→ **DATA FOR REVIEW**:
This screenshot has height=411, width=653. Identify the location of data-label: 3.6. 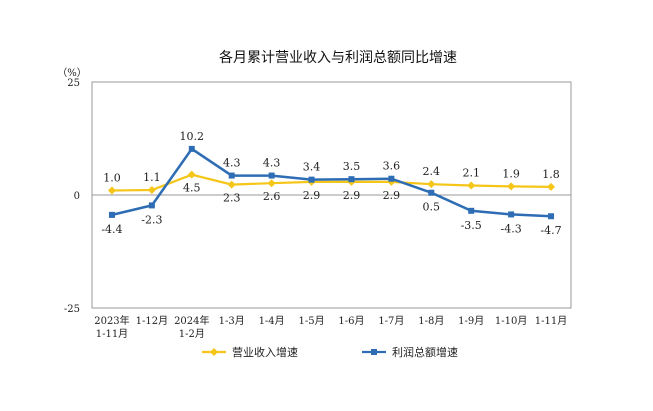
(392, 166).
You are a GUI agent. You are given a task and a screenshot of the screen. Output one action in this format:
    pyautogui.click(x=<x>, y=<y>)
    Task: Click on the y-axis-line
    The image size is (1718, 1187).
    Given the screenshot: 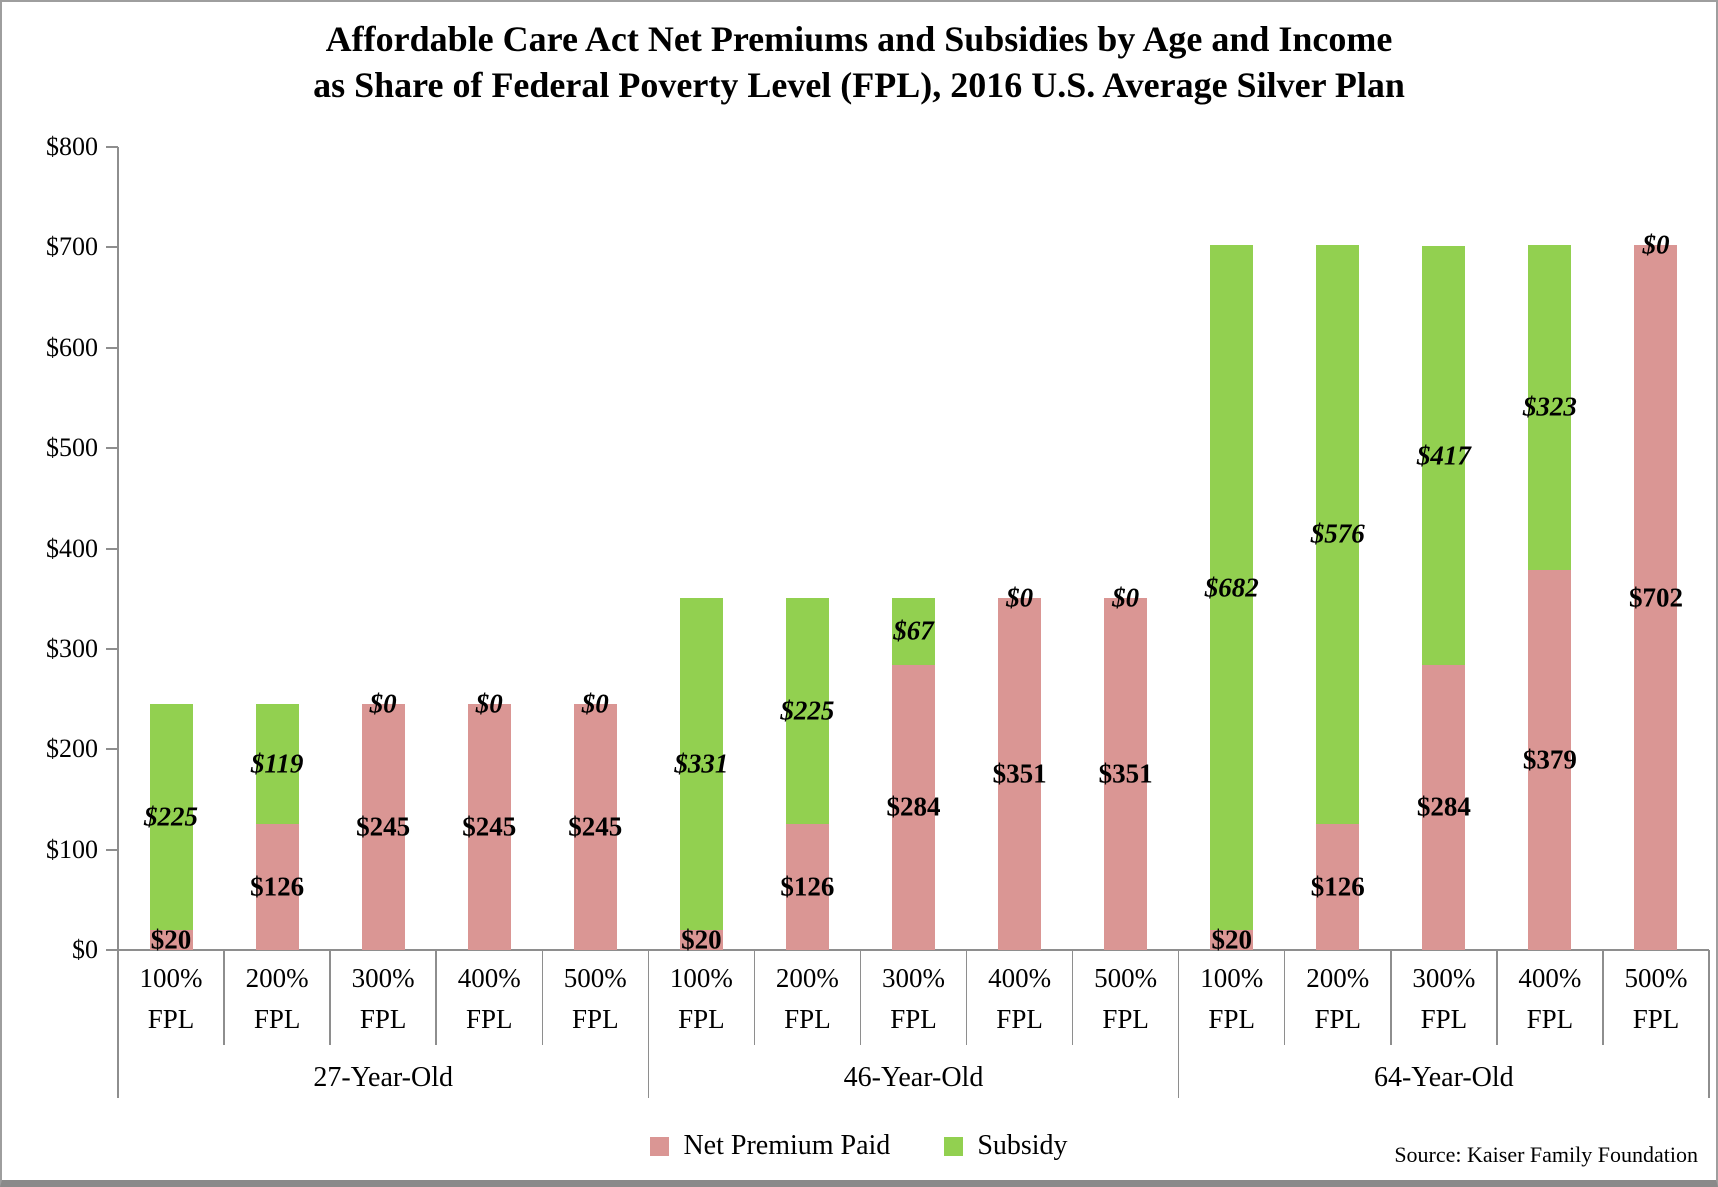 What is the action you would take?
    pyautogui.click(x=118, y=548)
* * *
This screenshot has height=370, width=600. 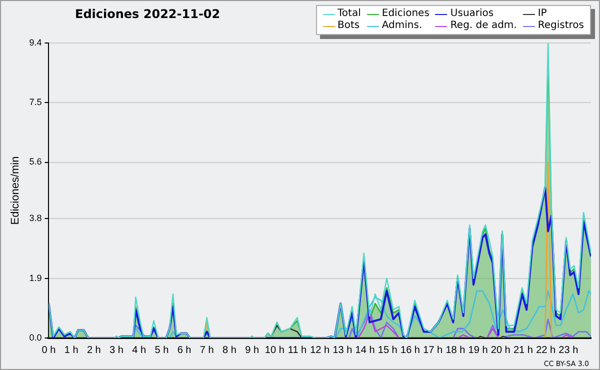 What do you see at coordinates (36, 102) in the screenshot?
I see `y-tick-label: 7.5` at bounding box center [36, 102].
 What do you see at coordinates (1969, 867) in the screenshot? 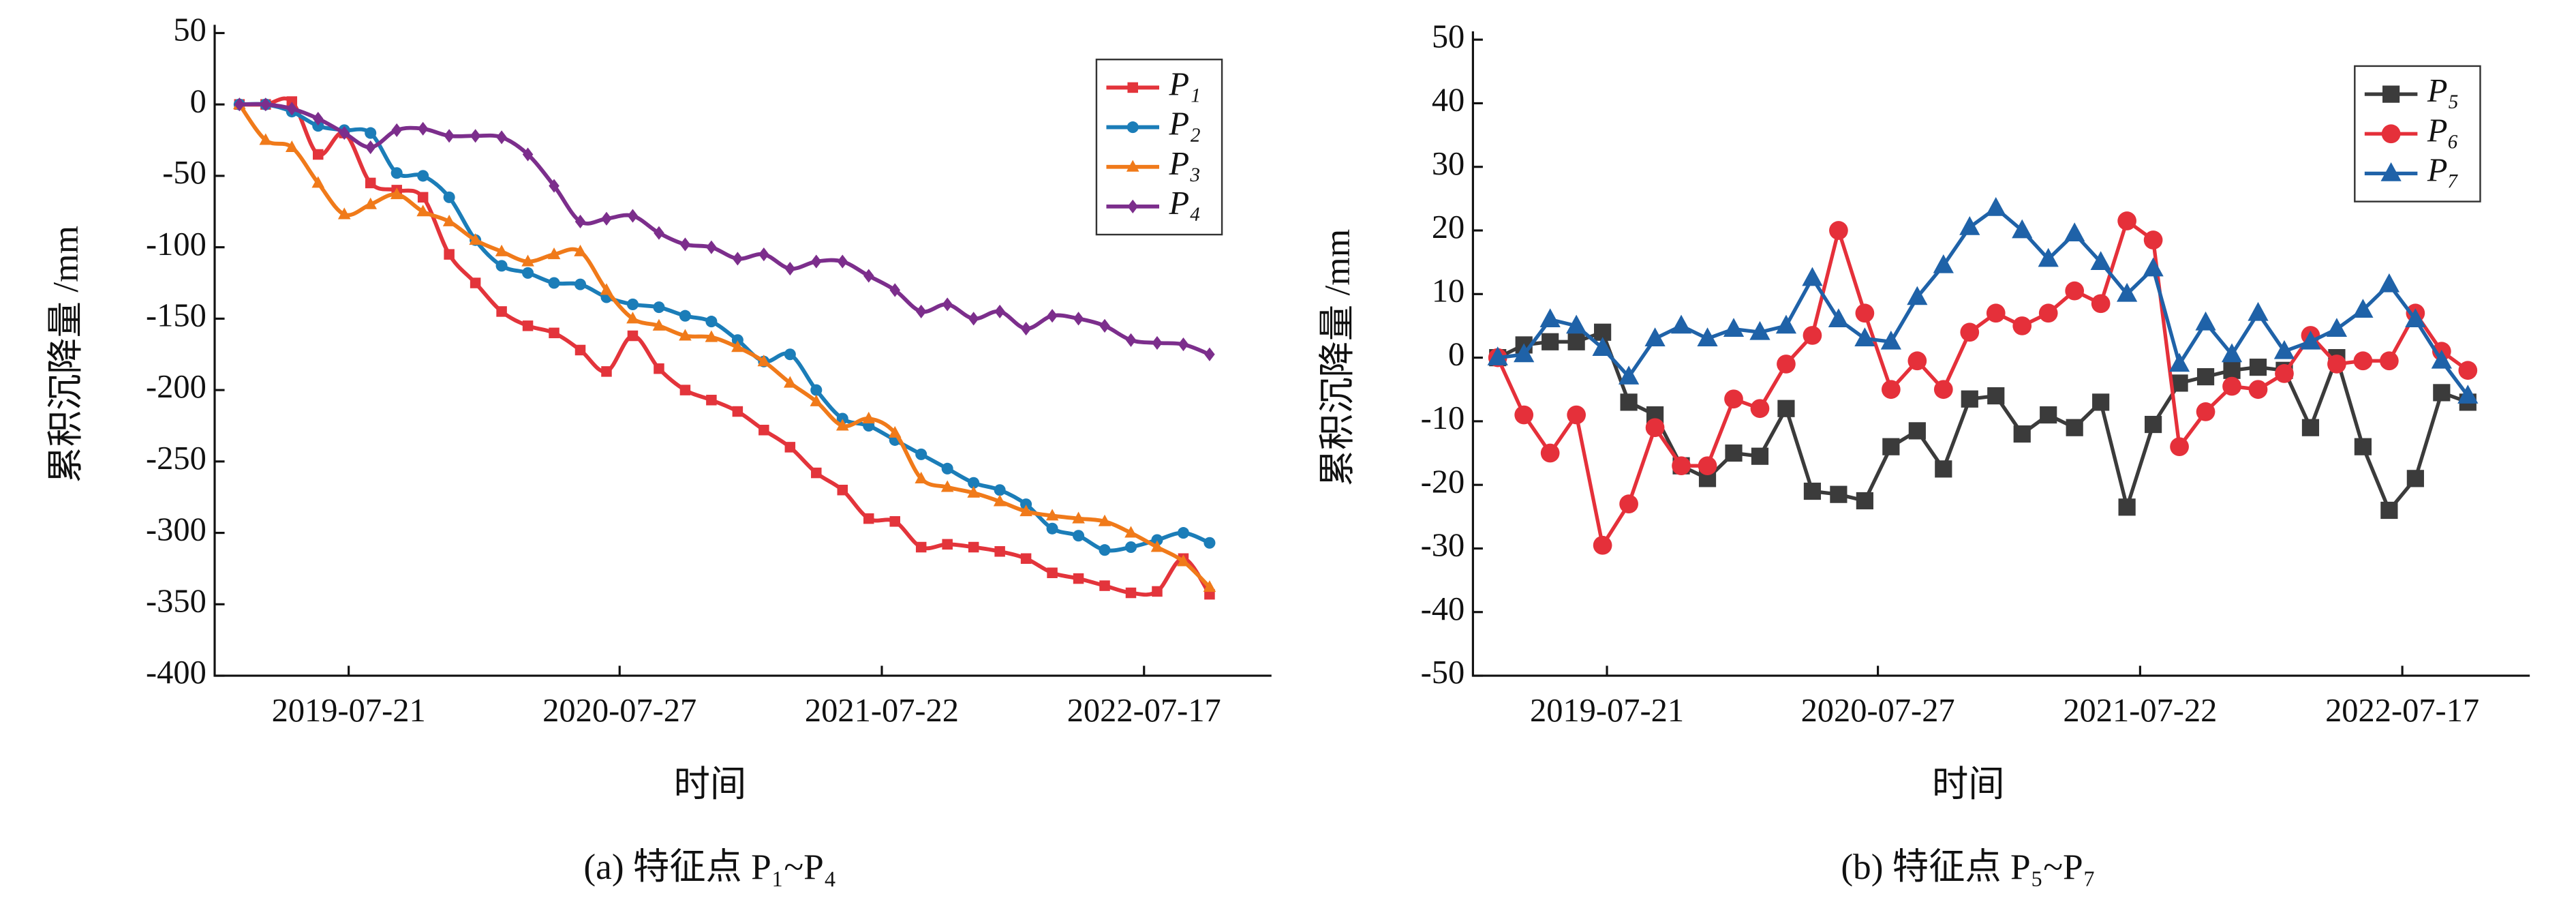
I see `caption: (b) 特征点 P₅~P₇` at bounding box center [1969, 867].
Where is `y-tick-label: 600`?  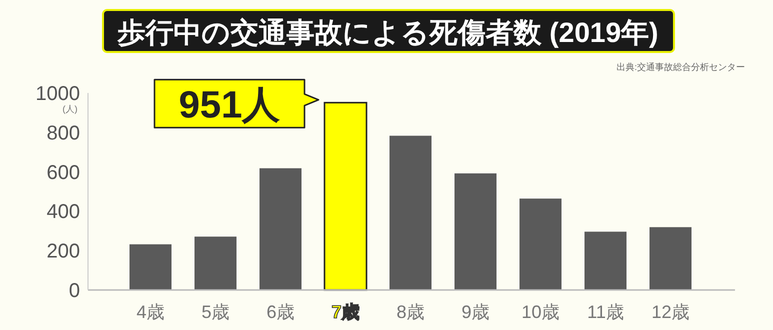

→ **WORK ITEM**: Rewrite the stretch of entries from the line containing "This screenshot has height=411, width=653." through the line containing "(392, 166).", changing "Identify" to "Find" and keeping everything else the same. Leave out the pictures.

→ **ANSWER BOX**:
This screenshot has height=411, width=653. Find the location of data-label: 3.6. 
(392, 166).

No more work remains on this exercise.